*** Opening Record excerpts ***

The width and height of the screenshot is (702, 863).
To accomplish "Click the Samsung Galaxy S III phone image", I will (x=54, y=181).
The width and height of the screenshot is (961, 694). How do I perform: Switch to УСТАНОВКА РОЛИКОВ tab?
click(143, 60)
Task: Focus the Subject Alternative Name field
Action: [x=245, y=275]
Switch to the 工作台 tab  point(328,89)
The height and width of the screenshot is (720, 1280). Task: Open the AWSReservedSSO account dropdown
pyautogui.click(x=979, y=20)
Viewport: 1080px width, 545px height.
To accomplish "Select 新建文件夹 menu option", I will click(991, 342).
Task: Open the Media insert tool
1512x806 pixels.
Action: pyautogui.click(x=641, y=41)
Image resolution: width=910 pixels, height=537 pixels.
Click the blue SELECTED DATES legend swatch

*** Closing Record excerpts ***

Description of the task:
All lines above containing the string "accomplish": copy each one.

Worked solution:
To accomplish "Click the Samsung Galaxy S III phone image", I will (x=54, y=181).
To accomplish "Select 新建文件夹 menu option", I will click(991, 342).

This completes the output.